Android GridLookout Bridge Contract Test

scripts/test-version-pair.sh android-bridge-contract

This syncs the shared manifest into the Android manifest copy, starts the Go server, and verifies the Android bridge contract against the same /cell-action API.

This does not require an Android device. It proves the manifest/server/action contract the Android app must use.

Expected proof:

Android GridLookout bridge contract test passed

Android GridLookout Test

scripts/test-version-pair.sh android-gridlookout

This generates the Android host project, builds the debug APK, and verifies that an APK is produced.

It does not install by default. To install:

INSTALL_APK=1 scripts/test-version-pair.sh android-gridlookout

For an Intel Mac x86 emulator:

ANDROID_TARGET=android/amd64 INSTALL_APK=1 scripts/test-version-pair.sh android-gridlookout

Expected proof:

Android GridLookout APK build passed

Version Pair Discipline

Treat the following as one version pair:

  • shared manifest version,
  • Go ISCore runtime version,
  • React GridLookout renderer version,
  • Android GridLookout bridge version.

When one changes, run:

scripts/dev-loop.sh test-all

If only the Go runtime changes, start with:

scripts/dev-loop.sh test-iscore
scripts/dev-loop.sh test-server

If a platform renderer changes, run that platform test and then the full pair:

scripts/dev-loop.sh test-react-gridlookout
scripts/dev-loop.sh test-all

or:

scripts/dev-loop.sh test-android-bridge-contract
scripts/dev-loop.sh test-android-gridlookout
scripts/dev-loop.sh test-all

Why This Matters

IS-Core development can fail in subtle places:

  • a DN emits a different Signal shape than the designated release Signal,
  • a reflector pickup reaches the Field but a platform does not subscribe correctly,
  • a React or Android manifest copy drifts from the shared manifest,
  • a platform action targets the wrong receptor IC,
  • a server route works directly but not through GridLookout cell action shape.

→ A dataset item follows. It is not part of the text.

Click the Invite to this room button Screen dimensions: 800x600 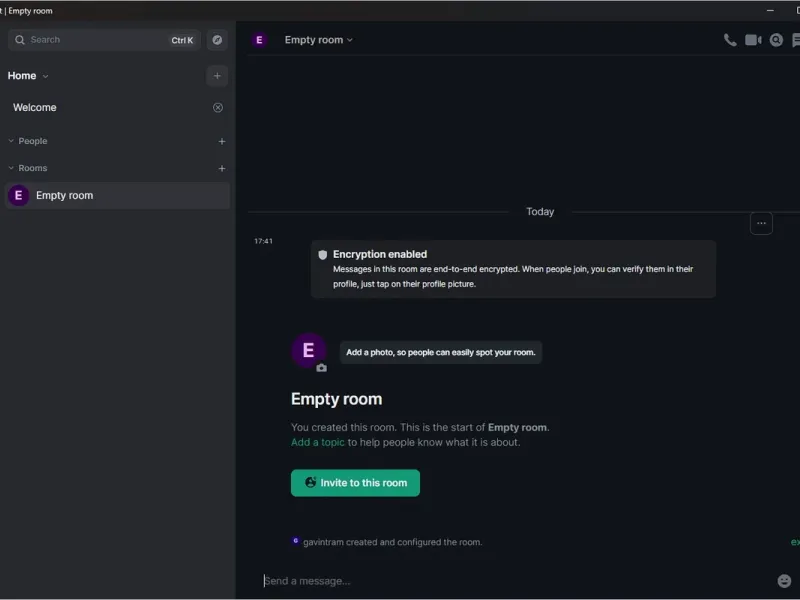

The version-pair test loop catches these while adding runtime functionality, such as reflector error Pulses for emitted/release Signal mismatch.

O_reflector Error Contract

ISCore can now configure an IC-level O_reflector error pulse contract:

"reflectorError": {
  "enabled": true,
  "intentionId": "I_reflector_error",
  "pulsePhrase": "reflector_error",
  "includeDetails": true
}

When enabled, the pickup path remains unchanged:

DN emits pickup result Signal
Visitor moves pickup result to O_reflector
O_reflector compares it to the designated release/result Signal
O_reflector emits normal release Signal or reflector_error Signal
Field absorbs the reflected Signal through pickup

The Go runtime tests now cover the mismatch case directly: a DN result with the wrong intentionId produces reflector_error, and the runner proves that the Field absorbs the error through the same pickup mechanism used by successful releases.